Mendrisiotto

‘Ingiustamente etichettato come l’uomo della mafia in Ticino’

Secondo giorno di processo per l’ex fiduciario. Era stato condannato e poi assolto dall’accusa di riciclaggio aggravato. Ora in aula per reati minori

(Ti-Press)

Proscioglimento dell’imputato e, in caso venisse dichiarato colpevole di uno o più capi d’accusa, l’esenzione dalla pena. È questa la richiesta della difesa, rappresentata dall’avvocato Mario Postizzi, che riguarda l’ex fiduciario chiassese a processo da ieri al Tribunale penale federale (Tpf) di Bellinzona. L’uomo era stato in passato condannato e poi in seconda battuta assolto dal Tribunale federale (Tf) per il reato di riciclaggio aggravato. Ora, l’ex fiduciario si è dovuto presentare davanti alla Corte per rispondere di reati minori: carente diligenza in operazioni finanziarie e diritto di comunicazione, falsità in documenti e infrazione alla legge federale sugli stranieri, e infine inganno nei confronti delle autorità.
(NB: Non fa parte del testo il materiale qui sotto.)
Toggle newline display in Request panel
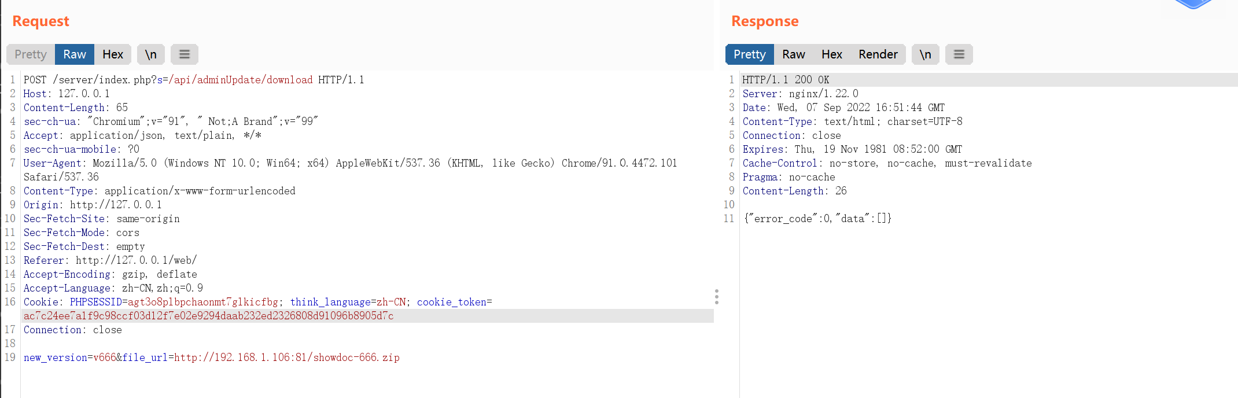The height and width of the screenshot is (398, 1238). tap(151, 54)
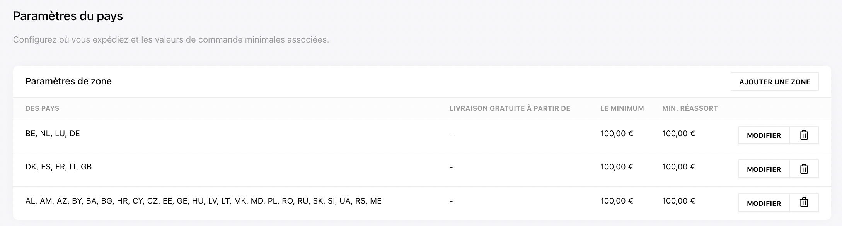Click free delivery dash in third row
Viewport: 842px width, 226px height.
tap(451, 201)
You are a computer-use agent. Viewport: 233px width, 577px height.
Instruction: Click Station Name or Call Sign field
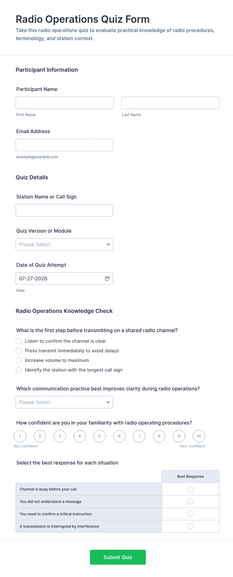tap(64, 210)

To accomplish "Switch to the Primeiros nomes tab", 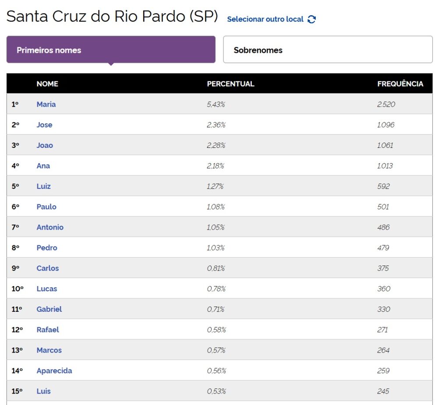I will [x=111, y=50].
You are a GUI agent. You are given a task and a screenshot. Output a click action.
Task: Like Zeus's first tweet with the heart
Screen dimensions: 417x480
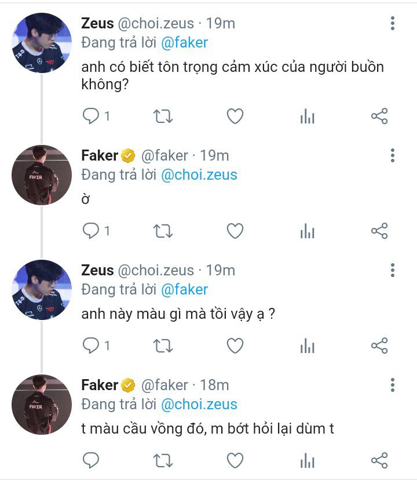tap(235, 117)
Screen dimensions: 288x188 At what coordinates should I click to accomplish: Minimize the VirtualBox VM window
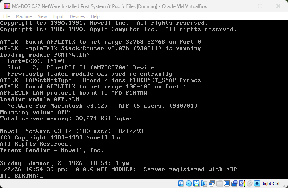click(242, 6)
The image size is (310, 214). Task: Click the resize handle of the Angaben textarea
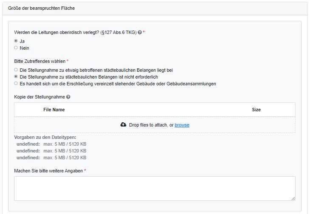pos(293,198)
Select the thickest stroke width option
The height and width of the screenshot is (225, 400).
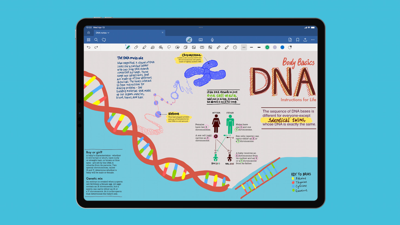pyautogui.click(x=259, y=47)
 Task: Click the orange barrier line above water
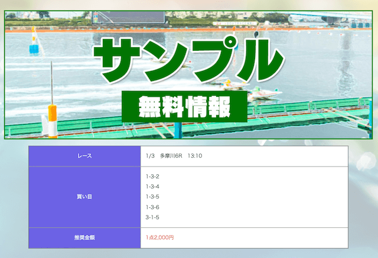pyautogui.click(x=177, y=30)
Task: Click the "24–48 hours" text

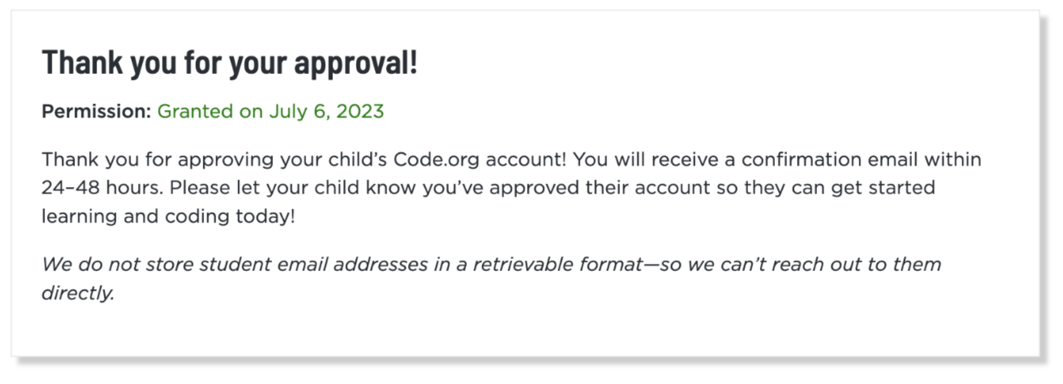Action: point(101,188)
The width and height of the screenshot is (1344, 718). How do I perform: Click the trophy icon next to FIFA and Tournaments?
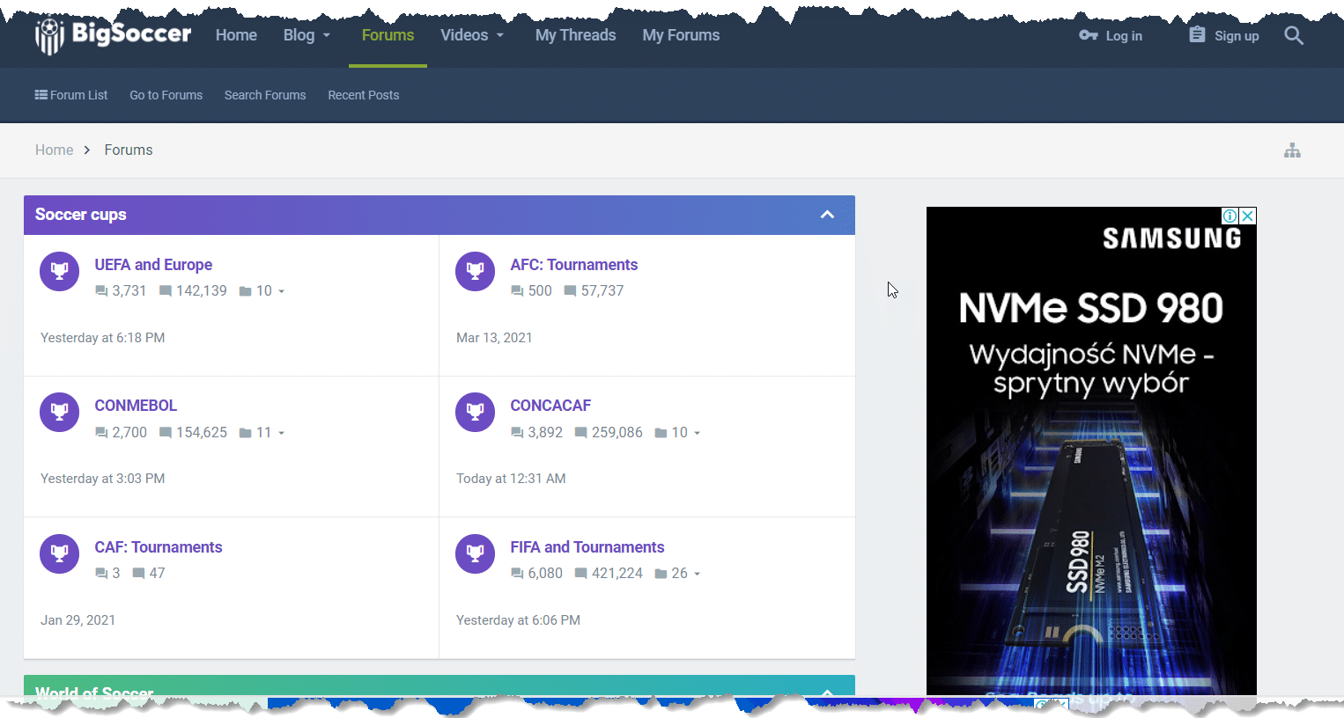[475, 553]
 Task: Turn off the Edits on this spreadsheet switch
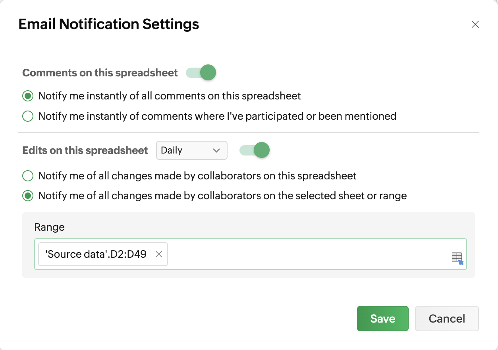coord(255,150)
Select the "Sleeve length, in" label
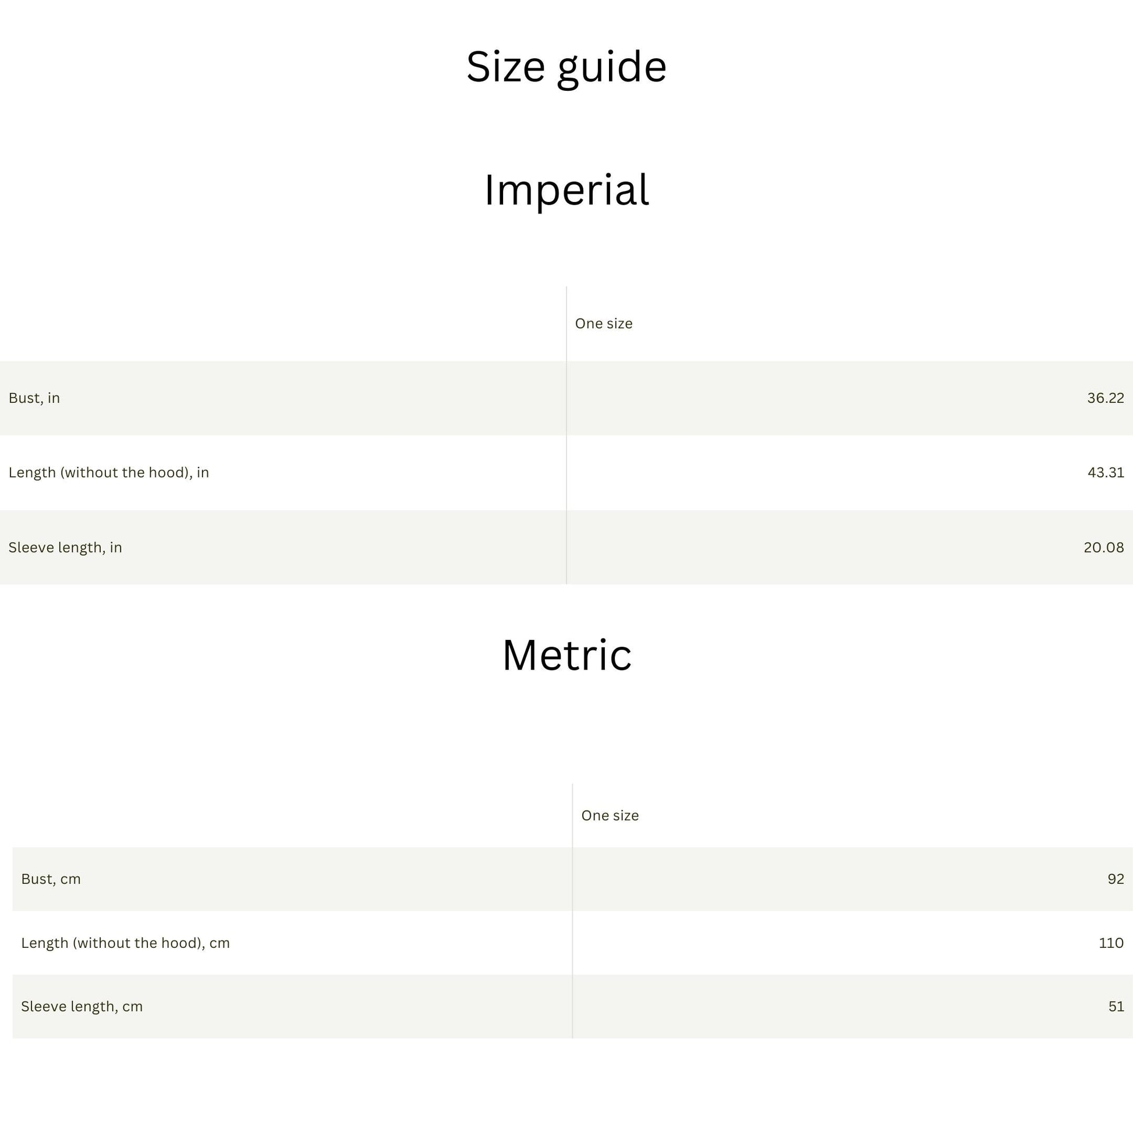The height and width of the screenshot is (1133, 1133). click(x=65, y=548)
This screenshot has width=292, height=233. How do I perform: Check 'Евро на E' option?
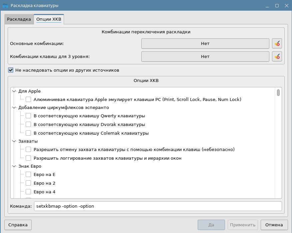point(28,174)
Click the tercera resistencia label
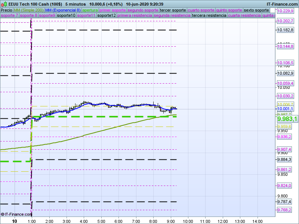This screenshot has width=299, height=224. point(209,16)
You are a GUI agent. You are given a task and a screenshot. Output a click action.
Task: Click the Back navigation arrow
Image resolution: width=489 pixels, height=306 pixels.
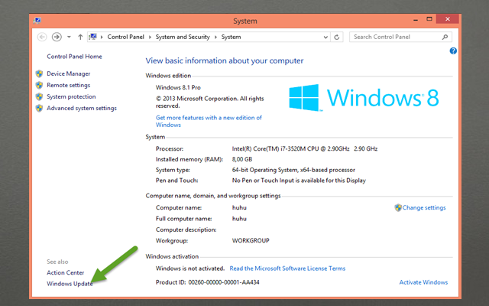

Ieri l’accusa, rappresentata dai procuratori federali Stefano Herold e Davide Francesconi, aveva chiesto una pena di 12 mesi sospesi con la condizionale.

‘Un procedimento con conseguenze devastanti per il mio assistito’

Una pena che, al netto dei fatti, sarebbe già stata ‘scontata’. Durante l’arringa, Postizzi ha infatti messo l’accento sul lungo tempo trascorso dai fatti (avvenuti tra il 2012 e il 2014), tempo che «ha avuto conseguenze devastanti sul mio assistito». In particolare, il difensore ha deprecato l’attenzione mediatica attorno alla vicenda: «Per troppo tempo è stato ingiustamente classificato come uomo di mafia, con importanti conseguenze familiari, sociali, professionali ed economiche». Secondo l’accusa che aveva promosso l’imputazione di riciclaggio aggravato, l’ex fiduciario avrebbe infatti fatto da intermediario finanziario in Ticino per un’organizzazione ’ndranghetista. Ipotesi poi smentita a inizio 2022 dai giudici di Mon Repos. Riguardo al denaro gestito dall’imputato, è stato dunque stabilito che l’uomo non sapesse nulla dell’origine criminale. Secondo l’avvocato Postizzi, per i capi d’accusa correnti non bisogna dunque più tenere in considerazione tutto ciò che è legato all’accusa di riciclaggio aggravato. Punto sul quale il procuratore federale Herold non si è trovato d’accordo: «Non si possono cancellare i fatti posti alla base dei singoli capi d’accusa. Fare ciò renderebbe tutto il procedimento astratto», ha affermato durante l’intervento di replica. Herold è dunque restato fedele alla sua richiesta di pena e ha negato la presenza di violazione dei principi accusatori.

‘Mi sono trovato al posto sbagliato nel momento sbagliato’

In conclusione del processo è stata data l’ultima parola all’imputato che, davanti alla Corte presieduta da Fiorenza Bergomi (a latere Monica Galliker e Alberto Fabbri), ha espresso la sofferenza che gli ha causato tutto il procedimento penale: «Ho dovuto combattere per avere giustizia e la lotta contro l’accusa di riciclaggio aggravato ha avuto conseguenze dolorose per me e la mia famiglia. Mia moglie e i miei figli hanno subito le conseguenze di un accanimento giudiziario e mediatico. Il tutto in barba alla presunzione d’innocenza». E ha aggiunto: «La mia è la storia di un professionista che si è trovato al momento sbagliato nel posto sbagliato». L’uomo ha sostenuto di aver sì fatto degli errori e commesso leggerezze, ma di aver ammesso tutto e cercato di porre rimedio ancora prima di essere indagato.

Sentenza il 19 aprile

La Corte penale dovrà ora esaminare se, come indicato sul sito del Tpf, l’ex fiduciario "agendo a titolo professionale abbia accettato, preso in custodia, aiutato a collocare o a trasferire valori patrimoniali altrui", che erano stati inizialmente depositati su una relazione bancaria, "senza accertarsi, con la diligenza richiesta dalle circostanze, dell’identità dell’avente economicamente diritto". I giudici dovranno inoltre verificare se l’imputato sia colpevole o meno del reato di falsità in documenti in relazione a un formulario. Infine la Corte dovrà accertare se l’ex fiduciario abbia commesso il reato di complicità in inganno nei confronti delle autorità per quanto riguarda il permesso di soggiorno di un uomo di fiducia del clan Martino. La lettura della sentenza è prevista per il prossimo 19 aprile.